Fortunately, Costa Rica has seen a tremendous amount of growth in the number of offerings available for phone, cable, and Internet over the last few years. Residents can choose from a variety of providers for landline and mobile services. High-speed internet is easy to obtain in most populated area, though service in more rural areas can be a challenge.
As far as television providers, both cable and satellite services offer robust package options, with many channels being available in English. Favorite movie channels, such as HBO and Cinemax, plus sports, music, and other popular channels, are widely available as well.
While Costa Rica is a warm, tropical country, there are many vastly different microclimate zones to choose from when selecting your new home.

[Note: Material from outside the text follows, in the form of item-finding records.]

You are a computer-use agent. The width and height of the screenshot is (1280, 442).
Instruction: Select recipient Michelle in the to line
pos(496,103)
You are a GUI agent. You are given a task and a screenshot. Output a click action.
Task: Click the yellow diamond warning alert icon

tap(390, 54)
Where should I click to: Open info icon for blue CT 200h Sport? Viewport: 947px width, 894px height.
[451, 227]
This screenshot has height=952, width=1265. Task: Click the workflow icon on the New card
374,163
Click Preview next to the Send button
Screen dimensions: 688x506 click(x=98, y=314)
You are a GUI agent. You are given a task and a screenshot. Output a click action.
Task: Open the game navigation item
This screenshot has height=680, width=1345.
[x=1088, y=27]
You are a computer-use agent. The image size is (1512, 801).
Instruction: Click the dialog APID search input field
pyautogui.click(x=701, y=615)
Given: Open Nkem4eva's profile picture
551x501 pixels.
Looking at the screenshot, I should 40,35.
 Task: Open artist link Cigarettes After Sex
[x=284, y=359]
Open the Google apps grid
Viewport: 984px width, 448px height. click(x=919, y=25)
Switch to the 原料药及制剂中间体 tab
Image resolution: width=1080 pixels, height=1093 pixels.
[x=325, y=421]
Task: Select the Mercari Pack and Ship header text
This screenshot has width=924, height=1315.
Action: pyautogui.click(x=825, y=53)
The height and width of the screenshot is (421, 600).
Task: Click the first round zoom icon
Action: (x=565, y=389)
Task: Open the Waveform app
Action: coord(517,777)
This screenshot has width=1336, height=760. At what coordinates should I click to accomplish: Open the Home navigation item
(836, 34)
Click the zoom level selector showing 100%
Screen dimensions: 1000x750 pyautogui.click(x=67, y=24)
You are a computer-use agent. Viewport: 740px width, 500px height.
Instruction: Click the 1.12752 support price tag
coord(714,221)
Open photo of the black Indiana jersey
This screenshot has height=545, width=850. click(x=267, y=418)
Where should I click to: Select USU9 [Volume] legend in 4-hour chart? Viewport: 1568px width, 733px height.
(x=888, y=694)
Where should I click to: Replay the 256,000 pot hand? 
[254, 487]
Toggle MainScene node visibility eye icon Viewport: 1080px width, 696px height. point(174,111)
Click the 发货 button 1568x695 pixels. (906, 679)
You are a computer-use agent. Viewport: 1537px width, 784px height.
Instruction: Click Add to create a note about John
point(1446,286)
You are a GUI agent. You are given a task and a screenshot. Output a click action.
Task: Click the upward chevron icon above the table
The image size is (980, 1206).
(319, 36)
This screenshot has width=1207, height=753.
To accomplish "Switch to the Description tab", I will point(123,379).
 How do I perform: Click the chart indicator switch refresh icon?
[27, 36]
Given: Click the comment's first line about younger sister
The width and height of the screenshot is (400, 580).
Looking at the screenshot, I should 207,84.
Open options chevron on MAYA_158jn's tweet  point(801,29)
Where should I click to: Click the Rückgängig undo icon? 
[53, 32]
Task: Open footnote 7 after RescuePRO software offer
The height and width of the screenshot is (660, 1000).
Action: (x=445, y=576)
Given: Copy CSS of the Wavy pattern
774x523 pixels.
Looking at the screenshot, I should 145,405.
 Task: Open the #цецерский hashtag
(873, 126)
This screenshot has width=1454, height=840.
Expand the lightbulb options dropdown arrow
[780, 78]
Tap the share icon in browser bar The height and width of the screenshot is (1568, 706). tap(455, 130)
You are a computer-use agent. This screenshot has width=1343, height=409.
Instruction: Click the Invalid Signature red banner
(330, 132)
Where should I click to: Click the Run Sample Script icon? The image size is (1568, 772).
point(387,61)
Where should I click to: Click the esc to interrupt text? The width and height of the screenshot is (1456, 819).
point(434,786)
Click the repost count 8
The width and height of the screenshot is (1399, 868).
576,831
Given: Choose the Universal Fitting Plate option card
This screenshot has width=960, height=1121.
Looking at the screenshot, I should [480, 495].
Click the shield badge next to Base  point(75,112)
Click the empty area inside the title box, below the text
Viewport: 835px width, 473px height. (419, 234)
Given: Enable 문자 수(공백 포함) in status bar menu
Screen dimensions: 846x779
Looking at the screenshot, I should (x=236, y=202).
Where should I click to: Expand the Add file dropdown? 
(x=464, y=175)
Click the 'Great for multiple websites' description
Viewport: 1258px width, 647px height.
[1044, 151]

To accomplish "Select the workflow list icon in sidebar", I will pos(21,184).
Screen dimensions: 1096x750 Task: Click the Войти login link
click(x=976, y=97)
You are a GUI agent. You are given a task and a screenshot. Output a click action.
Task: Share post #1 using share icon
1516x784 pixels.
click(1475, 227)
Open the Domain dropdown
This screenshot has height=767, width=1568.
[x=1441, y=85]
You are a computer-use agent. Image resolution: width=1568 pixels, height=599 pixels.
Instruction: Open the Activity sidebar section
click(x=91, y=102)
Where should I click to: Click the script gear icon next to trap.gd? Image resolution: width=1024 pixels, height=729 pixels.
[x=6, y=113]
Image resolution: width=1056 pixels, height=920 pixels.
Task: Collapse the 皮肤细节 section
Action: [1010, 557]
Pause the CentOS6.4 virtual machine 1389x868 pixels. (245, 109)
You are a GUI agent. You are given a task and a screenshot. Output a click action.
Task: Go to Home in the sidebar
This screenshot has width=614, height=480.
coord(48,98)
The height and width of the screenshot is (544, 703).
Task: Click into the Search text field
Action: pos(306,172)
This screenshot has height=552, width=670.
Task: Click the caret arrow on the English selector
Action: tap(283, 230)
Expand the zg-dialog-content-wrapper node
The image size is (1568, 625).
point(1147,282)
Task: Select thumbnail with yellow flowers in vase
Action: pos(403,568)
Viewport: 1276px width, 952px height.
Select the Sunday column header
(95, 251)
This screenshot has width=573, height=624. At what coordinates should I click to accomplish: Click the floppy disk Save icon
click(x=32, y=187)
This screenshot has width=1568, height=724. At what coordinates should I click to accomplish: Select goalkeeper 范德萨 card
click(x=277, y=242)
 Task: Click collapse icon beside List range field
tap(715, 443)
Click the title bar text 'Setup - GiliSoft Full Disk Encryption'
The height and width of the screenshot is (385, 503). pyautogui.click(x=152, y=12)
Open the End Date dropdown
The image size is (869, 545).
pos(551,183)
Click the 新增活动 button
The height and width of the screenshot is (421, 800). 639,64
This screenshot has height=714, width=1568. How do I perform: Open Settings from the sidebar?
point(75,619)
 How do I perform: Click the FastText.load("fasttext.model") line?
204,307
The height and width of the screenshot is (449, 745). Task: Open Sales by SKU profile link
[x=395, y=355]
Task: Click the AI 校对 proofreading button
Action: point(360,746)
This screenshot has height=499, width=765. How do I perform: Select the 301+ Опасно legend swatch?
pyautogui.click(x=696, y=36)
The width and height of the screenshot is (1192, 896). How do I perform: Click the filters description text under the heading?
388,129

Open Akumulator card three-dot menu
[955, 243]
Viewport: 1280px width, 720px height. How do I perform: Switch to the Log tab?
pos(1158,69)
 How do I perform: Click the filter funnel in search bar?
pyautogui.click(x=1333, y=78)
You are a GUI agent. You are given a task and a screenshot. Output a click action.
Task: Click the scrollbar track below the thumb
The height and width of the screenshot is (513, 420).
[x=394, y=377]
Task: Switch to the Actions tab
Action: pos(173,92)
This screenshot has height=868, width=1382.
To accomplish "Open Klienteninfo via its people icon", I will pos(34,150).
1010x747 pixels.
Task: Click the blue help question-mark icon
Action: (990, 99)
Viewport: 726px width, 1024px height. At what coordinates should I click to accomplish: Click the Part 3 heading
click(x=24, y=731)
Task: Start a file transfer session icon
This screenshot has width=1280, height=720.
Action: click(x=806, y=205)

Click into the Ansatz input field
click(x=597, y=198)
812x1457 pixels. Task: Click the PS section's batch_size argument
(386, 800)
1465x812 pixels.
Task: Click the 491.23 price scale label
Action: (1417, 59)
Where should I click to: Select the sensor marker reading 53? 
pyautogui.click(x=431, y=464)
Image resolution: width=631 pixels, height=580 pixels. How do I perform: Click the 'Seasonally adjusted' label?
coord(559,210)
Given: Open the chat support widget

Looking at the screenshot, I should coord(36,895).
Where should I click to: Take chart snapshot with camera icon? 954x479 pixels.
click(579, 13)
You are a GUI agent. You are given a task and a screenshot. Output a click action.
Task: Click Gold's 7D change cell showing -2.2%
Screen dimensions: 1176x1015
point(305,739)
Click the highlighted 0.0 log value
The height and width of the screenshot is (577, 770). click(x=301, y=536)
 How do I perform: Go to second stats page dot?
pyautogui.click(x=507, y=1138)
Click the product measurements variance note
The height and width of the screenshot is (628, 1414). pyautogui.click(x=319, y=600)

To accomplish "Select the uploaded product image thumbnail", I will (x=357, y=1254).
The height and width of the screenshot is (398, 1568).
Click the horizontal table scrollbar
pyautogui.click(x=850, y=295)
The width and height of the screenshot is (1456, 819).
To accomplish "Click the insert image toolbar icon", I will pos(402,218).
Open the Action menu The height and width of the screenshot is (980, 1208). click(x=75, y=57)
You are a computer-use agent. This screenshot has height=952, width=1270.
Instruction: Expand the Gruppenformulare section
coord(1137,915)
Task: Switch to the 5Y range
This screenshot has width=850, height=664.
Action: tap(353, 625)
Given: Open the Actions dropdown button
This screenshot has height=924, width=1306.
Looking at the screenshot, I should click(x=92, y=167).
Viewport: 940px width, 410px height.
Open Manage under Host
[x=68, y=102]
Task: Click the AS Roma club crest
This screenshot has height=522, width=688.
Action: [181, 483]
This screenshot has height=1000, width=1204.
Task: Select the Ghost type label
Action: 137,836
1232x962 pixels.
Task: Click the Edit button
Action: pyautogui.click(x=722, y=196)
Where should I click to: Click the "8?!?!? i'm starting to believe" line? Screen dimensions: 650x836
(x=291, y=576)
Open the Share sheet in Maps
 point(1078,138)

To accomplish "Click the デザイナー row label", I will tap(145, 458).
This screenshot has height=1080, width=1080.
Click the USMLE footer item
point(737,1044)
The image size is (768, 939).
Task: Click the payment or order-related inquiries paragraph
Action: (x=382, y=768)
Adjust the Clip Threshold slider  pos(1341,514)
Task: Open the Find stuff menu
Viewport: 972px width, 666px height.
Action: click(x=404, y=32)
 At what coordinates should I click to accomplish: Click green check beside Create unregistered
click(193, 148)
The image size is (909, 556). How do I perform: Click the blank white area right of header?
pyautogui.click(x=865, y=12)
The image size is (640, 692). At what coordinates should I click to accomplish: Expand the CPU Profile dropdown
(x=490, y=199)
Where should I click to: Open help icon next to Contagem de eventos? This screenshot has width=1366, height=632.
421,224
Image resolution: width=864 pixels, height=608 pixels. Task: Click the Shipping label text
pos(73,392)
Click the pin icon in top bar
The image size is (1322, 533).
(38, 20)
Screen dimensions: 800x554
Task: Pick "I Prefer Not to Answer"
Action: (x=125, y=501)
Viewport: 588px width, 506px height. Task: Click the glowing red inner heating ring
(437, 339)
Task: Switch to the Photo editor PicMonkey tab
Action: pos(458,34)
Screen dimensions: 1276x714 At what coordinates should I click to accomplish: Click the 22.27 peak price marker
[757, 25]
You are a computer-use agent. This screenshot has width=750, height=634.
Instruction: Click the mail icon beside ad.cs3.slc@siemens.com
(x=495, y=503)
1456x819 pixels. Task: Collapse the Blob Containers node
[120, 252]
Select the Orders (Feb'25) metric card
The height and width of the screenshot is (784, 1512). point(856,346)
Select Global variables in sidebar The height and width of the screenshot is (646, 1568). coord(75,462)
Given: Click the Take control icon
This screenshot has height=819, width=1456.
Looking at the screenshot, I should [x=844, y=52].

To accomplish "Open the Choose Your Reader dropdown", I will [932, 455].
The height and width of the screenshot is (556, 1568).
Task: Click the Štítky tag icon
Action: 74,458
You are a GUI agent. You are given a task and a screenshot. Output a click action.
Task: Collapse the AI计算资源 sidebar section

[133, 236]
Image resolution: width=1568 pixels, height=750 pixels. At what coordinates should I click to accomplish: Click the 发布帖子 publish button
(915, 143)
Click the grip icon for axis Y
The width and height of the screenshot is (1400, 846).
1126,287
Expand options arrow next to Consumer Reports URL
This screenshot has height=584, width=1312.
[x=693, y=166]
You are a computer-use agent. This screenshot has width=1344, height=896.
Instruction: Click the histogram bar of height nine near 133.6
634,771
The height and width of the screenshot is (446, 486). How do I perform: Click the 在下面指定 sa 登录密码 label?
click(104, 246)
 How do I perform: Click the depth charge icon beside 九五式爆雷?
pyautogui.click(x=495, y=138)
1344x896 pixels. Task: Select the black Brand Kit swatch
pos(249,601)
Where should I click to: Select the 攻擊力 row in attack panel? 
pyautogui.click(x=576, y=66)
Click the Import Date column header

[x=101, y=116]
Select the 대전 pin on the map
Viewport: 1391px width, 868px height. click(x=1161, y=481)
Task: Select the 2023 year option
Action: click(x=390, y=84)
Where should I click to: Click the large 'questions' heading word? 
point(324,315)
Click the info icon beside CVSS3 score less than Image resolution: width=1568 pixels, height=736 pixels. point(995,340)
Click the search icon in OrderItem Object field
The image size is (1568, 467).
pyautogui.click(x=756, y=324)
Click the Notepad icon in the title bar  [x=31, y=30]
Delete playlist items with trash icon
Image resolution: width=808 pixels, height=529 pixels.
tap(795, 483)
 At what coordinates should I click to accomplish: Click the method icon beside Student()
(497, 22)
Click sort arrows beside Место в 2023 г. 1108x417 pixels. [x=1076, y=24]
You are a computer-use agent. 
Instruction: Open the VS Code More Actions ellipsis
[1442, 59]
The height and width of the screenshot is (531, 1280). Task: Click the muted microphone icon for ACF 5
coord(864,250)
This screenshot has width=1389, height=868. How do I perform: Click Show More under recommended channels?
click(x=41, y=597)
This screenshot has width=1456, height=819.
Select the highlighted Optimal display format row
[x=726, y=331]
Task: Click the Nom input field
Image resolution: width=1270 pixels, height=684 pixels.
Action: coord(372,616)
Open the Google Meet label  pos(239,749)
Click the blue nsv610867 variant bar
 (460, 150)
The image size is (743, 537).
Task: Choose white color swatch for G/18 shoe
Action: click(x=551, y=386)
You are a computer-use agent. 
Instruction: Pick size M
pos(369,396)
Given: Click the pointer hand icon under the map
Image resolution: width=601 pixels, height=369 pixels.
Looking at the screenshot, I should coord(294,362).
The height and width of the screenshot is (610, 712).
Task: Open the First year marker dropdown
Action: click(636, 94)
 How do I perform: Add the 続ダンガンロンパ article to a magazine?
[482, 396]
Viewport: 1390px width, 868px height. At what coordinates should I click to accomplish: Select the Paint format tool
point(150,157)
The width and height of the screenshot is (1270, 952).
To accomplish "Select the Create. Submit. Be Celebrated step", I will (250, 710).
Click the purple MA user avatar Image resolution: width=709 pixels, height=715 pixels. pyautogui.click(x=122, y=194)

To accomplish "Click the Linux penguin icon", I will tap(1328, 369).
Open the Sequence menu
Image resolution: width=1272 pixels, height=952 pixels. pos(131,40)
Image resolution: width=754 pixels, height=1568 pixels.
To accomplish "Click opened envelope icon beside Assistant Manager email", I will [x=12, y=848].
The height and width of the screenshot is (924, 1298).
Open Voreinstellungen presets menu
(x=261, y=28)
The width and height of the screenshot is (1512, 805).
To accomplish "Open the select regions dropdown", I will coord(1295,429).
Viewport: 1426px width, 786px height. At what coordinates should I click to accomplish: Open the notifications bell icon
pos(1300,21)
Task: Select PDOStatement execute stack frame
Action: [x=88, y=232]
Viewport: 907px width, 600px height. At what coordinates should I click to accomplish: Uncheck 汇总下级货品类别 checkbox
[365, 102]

For example, in San José, it's not uncommon for locals to wear long pants, sweaters, and jackets during the green season, from April through November.
To the contrary, communities along both the Caribbean and Pacific coasts are consistently warm, with temperatures in the 80s and up into the 90s year-round. In the remote Osa Peninsula, rainfall is to be expected at any time, while the northern Guanacaste region is known for being particularly dry from December through April.
Individuals and families who are selecting a relocation destination in Costa Rica have their choice of climates, including factors like humidity, amount of rainfall, and temperature.